> Problem requirements: Take the line that contains "Screen dimensions: 1011x557" and all lines after it, up to and including the last line of the data, and write them out exactly; nothing else belongs in the answer.

> Records shown:
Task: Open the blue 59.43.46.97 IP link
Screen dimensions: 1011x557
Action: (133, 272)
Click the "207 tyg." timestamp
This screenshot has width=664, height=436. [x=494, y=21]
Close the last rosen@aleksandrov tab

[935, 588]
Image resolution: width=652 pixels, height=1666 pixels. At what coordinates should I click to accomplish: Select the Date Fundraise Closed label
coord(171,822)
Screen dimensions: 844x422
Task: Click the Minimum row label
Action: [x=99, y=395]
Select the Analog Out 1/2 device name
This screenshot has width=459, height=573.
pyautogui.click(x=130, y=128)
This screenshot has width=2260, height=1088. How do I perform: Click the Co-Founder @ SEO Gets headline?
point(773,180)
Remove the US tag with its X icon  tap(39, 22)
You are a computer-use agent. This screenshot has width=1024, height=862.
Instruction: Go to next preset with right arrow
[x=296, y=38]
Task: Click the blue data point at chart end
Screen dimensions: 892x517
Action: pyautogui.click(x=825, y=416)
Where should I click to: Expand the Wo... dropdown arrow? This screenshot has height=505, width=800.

> Answer to the problem:
Screen dimensions: 1011x557
Action: (133, 272)
Click the "207 tyg." timestamp
This screenshot has width=664, height=436. [x=494, y=21]
Close the last rosen@aleksandrov tab

[935, 588]
Image resolution: width=652 pixels, height=1666 pixels. At what coordinates should I click to accomplish: Select the Date Fundraise Closed label
coord(171,822)
Screen dimensions: 844x422
Task: Click the Minimum row label
Action: [x=99, y=395]
Select the Analog Out 1/2 device name
This screenshot has width=459, height=573.
pyautogui.click(x=130, y=128)
This screenshot has width=2260, height=1088. How do I perform: Click the Co-Founder @ SEO Gets headline?
point(773,180)
Remove the US tag with its X icon  tap(39, 22)
You are a computer-use agent. This screenshot has width=1024, height=862.
Instruction: Go to next preset with right arrow
[x=296, y=38]
Task: Click the blue data point at chart end
Screen dimensions: 892x517
Action: pyautogui.click(x=825, y=416)
Where should I click to: Expand the Wo... dropdown arrow? This screenshot has height=505, width=800.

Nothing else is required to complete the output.